Returns a specific option from the command. The function returns the number of option occurrences on the command line. For [4] and [5], the optarg argument receives a string containing all the option’s arguments separated by the sep character. The [6] and [7] return the option arguments as a vector of strings. The option can be specified either using the short form (in [4] and [6]) or the long form (in [5] and [7]).

bool  hasopt (const std::string &option) const          [8]
bool  hasopt (char option) const                        [9]

Checks if an option is present on the command line. Option can be specified using either the short form [9] or the long form [8].

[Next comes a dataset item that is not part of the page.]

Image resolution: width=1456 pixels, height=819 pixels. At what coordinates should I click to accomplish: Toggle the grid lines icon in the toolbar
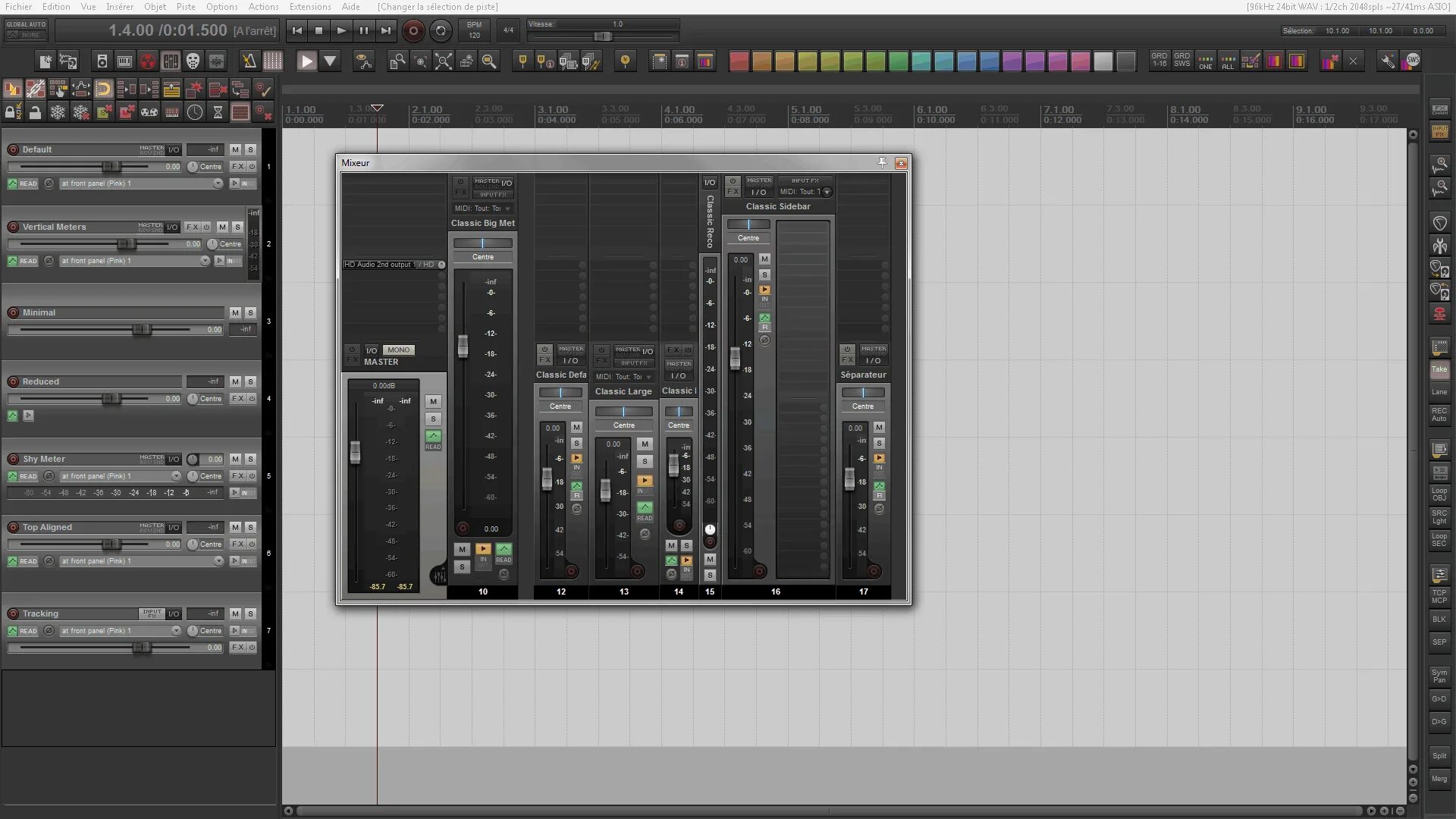point(272,61)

bool  next (std::string& opt, std::string& optarg, char sep='|')  [10]
bool  next (std::string& opt, std::vector<std::string>& optarg)   [11]

Returns the next option on the command line. The parser maintains an internal iterator that is initialized to the first available option when command line is parsed. At each call of a next function, the iterator is incremented and the function returns the next option and its arguments. The function returns false if there are no more options.

Form [10] returns as a string containing all the option’s arguments separated by the sep character. Form [11] returns the arguments as a vector of strings.

If an option has both a long and a short form, the next() function returns the long form.

const std::string&  appname () const  [12]

Returns the program name. This is the content of argv[0] with directory path and extension removed.

const std::string synopsis () const [13]

Generates a nicely formatted syntax string. For the example shown before, the synopsis string is:

appname -h|--help -y -n -p|--param <parameters>... -o|--option <value> --stuff [things ...]

Where appname is the actual name of the executable as returned by the appname() function. Any non-option parameters can be added at the end of the synopsis string.

const std::string  description (size_t indent_size=2) const  [14]

Generates a nicely formatted description string. For the example shown before, the description string is:

  -h|--help                   show help message
  -y                          boolean flag
  -n                          another boolean flag
  -p|--param <parameters>...  one or more parameters
  -o|--option <value>         optional value
  --stuff [things ...]        option with zero or more arguments

In Case You Are Wondering #

  • How are quoted strings handled? They are not. OptParser relies on the operating system to break arguments on the command line.
  • If arguments are combined, why do you return the number of option occurrences? Because it allows you to do fancy stuff like increasing the level of verbosity if a -v option is specified more than once.
  • Some command line parsers allow you to have the argument value separated by an equal sign (like -o=123). Can yours do that? No, first of all that syntax is outside POSIX specification and it would open a can of worms about argument quoting.
  • How efficient is OptParser? Well, not particularly efficient. For all it’s storage needs, OptParser uses strings and vectors of strings. Normally, options parsing is a one time activity and its impact on the execution time is minimal. Efficiency was not a design goal.

Alternative Solutions #

There are other packages that provide a similar functionality. In case you want to look at alternatives you can check:

  • Boost Program Options - Like all things Boost, it is very complete and sophisticated and BIG.
  • LLVM CommandLine - Using LLVM only for command line parsing seems like an overkill to me. Just like BOOST, if you need it for other reasons, it’s certainly worth looking into it.
  • Taywee args
  • args-parser
  • tclap - A brief reding of documentation left me wondering if it isn’t suffering from lack of focus (mission creep). Instead of concentrating only on parsing command line, it drifts into parsing individual elements of the command line, converting them to integers, floats, etc. It then adds validators, visitors and what not. With almost 40 classes, it seems baroque.
  • Argumentum - I’ve just discoverd it (05-Apr-23)

I haven’t tried all of them, but I’d love to hear other opinions.